- [Task objective]: In the entries below, spot each line with the word "Λιμανιού" and copy it.

(Collected data)
○ ○ ○ ○

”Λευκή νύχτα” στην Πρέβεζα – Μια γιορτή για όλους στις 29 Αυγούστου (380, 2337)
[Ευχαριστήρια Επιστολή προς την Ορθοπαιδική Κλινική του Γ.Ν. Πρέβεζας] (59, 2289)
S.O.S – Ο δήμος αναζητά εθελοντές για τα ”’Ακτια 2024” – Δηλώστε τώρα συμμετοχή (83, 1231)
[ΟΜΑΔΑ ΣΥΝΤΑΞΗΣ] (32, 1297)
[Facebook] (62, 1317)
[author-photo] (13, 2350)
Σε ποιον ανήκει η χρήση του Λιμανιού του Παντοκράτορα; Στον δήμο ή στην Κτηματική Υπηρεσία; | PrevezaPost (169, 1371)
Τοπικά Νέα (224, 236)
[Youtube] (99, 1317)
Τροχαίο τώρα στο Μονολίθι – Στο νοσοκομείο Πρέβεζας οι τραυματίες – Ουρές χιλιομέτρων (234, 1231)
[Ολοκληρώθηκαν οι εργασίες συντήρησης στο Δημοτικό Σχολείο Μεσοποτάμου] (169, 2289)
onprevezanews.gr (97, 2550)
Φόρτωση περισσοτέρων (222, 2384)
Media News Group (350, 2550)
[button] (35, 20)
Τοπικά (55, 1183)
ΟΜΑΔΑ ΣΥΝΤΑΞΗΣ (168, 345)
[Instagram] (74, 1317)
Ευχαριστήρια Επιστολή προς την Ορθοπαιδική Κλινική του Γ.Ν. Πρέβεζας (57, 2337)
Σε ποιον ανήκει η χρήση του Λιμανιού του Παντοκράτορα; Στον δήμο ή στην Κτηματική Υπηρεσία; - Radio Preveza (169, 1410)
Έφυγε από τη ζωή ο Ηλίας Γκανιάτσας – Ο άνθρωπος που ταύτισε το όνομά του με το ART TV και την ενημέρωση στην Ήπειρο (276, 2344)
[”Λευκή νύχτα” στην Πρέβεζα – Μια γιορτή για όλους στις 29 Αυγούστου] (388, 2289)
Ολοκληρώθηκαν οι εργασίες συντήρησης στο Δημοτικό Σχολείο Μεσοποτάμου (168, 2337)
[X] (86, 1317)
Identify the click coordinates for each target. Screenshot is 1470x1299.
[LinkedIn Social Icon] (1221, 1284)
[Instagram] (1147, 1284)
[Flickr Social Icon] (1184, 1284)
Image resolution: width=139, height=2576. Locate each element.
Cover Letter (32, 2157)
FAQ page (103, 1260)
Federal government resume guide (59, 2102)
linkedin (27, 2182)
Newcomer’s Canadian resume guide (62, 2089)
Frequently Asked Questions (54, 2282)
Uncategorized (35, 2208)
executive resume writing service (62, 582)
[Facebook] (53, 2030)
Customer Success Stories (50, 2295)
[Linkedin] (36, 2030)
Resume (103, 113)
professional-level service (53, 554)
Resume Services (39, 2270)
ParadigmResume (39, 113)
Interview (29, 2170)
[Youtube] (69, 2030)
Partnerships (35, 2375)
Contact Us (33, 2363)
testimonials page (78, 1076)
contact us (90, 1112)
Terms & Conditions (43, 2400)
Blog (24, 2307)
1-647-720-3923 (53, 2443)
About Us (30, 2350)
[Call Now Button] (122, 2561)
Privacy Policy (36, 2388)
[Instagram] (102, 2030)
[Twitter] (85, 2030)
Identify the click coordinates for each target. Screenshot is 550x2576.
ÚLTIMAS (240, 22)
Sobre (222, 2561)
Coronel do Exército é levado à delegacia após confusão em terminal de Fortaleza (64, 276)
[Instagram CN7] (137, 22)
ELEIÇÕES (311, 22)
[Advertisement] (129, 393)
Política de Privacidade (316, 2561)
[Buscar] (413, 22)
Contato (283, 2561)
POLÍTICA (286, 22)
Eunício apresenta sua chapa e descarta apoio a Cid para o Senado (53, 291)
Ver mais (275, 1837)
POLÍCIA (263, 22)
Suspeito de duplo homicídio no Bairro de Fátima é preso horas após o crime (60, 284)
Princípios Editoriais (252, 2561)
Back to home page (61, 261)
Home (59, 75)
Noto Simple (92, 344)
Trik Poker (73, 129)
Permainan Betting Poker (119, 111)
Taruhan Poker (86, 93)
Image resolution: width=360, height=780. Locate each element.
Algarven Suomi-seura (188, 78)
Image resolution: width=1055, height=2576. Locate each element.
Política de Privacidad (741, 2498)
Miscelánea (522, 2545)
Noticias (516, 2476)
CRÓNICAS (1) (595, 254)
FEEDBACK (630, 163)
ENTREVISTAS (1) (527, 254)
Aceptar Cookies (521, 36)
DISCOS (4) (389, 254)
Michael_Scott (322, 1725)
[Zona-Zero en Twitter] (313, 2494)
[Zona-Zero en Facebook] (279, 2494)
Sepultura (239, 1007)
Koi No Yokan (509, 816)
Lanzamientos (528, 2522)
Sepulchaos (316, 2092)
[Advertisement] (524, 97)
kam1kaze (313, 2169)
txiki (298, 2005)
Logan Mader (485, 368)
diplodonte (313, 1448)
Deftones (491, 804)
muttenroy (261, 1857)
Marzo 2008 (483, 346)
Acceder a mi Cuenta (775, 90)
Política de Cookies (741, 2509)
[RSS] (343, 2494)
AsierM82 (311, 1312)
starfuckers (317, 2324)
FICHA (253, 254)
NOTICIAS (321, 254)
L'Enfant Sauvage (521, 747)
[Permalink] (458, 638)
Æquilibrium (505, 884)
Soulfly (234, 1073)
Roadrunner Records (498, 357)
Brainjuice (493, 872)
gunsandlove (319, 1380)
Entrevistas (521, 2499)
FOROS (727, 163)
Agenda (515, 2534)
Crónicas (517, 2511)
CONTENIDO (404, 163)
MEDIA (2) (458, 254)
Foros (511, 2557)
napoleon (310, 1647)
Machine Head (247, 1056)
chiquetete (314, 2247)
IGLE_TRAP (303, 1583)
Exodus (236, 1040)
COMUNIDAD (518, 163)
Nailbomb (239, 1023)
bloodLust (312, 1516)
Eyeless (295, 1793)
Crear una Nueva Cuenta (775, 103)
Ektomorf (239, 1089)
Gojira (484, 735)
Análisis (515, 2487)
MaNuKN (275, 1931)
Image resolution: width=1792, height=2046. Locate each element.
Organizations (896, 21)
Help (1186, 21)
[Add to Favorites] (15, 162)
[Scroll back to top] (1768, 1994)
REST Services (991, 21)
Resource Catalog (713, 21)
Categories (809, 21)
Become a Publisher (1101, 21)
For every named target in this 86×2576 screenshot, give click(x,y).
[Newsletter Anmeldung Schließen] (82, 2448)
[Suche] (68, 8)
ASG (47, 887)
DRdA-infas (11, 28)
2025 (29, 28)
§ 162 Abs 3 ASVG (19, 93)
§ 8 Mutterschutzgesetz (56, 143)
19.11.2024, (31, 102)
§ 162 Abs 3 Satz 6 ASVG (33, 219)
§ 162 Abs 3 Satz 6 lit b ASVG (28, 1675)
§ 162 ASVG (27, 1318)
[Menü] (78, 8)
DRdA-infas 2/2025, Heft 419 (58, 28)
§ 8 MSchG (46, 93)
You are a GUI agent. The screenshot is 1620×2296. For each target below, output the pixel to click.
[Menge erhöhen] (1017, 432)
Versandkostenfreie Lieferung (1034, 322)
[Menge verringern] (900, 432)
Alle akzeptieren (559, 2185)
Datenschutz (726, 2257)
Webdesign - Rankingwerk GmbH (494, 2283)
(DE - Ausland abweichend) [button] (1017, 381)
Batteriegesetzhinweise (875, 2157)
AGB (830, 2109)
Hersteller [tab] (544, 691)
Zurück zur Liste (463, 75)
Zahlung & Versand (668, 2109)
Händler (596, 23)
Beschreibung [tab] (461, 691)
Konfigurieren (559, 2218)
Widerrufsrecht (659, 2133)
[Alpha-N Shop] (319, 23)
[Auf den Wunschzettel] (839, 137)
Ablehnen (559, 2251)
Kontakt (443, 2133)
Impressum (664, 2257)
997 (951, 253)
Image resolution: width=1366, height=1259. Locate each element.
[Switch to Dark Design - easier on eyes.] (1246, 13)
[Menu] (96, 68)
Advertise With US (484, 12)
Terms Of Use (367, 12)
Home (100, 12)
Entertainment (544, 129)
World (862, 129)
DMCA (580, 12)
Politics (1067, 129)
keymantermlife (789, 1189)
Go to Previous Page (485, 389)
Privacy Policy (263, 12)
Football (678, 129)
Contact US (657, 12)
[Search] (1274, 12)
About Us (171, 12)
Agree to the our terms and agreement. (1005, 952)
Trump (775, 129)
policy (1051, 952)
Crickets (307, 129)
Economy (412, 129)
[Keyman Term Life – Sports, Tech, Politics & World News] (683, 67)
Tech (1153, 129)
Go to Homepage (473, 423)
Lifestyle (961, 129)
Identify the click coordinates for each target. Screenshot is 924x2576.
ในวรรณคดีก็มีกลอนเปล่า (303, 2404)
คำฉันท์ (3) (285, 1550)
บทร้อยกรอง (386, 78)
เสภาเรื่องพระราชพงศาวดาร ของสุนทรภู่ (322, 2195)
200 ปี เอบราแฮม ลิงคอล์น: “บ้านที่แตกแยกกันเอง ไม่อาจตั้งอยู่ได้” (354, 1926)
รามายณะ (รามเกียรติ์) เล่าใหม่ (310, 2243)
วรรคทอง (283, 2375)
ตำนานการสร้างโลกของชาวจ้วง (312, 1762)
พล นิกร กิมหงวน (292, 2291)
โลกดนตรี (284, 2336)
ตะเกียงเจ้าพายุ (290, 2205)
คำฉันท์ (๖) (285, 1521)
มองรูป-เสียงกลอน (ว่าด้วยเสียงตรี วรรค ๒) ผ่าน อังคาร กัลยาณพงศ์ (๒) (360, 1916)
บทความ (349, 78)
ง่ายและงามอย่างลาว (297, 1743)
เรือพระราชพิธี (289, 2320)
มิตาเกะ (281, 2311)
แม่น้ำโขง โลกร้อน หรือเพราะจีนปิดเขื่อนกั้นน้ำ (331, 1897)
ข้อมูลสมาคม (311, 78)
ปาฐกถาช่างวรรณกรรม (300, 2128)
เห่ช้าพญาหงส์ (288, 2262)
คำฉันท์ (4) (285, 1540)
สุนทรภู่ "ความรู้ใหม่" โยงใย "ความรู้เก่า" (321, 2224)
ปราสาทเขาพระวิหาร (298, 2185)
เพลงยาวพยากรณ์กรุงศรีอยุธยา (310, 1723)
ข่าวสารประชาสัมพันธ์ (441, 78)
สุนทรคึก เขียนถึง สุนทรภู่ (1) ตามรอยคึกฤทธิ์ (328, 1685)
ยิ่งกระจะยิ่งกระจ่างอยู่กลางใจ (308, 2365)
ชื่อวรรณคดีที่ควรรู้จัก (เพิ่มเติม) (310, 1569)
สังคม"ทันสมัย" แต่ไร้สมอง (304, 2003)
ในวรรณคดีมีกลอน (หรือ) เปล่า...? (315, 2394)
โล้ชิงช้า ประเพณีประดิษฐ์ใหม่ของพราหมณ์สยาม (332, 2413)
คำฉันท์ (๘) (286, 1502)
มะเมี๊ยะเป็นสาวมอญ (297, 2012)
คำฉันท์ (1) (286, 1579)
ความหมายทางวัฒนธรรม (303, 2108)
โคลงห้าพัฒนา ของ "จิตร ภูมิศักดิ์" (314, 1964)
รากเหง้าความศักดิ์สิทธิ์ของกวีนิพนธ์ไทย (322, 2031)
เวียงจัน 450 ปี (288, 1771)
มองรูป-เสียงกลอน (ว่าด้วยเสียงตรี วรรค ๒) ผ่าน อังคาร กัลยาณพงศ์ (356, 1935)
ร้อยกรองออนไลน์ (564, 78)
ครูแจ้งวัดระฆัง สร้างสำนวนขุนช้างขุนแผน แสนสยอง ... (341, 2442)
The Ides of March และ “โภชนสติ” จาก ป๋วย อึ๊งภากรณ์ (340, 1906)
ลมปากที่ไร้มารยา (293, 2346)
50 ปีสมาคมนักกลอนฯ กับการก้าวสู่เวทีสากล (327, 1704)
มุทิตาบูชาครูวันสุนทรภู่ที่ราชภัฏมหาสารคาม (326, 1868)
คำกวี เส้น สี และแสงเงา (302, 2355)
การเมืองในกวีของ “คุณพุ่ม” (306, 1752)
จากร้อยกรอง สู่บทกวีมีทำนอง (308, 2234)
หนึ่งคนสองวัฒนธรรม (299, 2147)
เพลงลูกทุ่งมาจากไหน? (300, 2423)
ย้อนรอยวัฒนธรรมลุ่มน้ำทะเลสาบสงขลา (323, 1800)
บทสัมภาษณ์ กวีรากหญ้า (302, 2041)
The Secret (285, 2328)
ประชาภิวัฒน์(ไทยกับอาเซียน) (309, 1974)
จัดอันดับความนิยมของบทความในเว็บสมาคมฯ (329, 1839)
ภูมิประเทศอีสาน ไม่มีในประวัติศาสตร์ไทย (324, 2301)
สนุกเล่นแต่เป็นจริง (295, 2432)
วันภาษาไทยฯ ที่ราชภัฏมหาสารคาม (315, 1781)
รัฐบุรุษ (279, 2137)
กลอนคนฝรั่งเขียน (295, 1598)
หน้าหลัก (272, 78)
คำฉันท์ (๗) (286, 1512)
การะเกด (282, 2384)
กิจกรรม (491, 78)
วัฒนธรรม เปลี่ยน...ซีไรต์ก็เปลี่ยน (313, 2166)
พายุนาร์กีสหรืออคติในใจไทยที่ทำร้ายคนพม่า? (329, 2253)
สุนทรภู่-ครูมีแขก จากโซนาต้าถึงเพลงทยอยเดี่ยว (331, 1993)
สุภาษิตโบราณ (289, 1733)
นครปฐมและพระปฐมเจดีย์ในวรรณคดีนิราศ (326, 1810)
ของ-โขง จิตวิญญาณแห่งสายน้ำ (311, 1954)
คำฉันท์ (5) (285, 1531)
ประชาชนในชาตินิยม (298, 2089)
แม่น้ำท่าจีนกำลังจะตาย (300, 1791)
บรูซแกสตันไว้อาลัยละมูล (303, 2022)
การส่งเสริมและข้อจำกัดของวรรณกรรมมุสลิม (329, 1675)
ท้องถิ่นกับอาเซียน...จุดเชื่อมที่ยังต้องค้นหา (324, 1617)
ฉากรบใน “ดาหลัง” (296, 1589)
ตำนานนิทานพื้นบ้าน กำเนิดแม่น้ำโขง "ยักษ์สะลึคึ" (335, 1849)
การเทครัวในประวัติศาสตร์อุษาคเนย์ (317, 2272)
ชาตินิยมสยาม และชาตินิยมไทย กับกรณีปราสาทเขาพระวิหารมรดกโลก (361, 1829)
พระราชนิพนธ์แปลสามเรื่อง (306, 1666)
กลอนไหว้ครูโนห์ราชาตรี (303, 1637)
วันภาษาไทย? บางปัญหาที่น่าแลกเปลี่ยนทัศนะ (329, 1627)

○ ○ ○ ○

- [Written solution]:
Σε ποιον ανήκει η χρήση του Λιμανιού του Παντοκράτορα; Στον δήμο ή στην Κτηματική Υπηρεσία; | PrevezaPost (169, 1371)
Σε ποιον ανήκει η χρήση του Λιμανιού του Παντοκράτορα; Στον δήμο ή στην Κτηματική Υπηρεσία; - Radio Preveza (169, 1410)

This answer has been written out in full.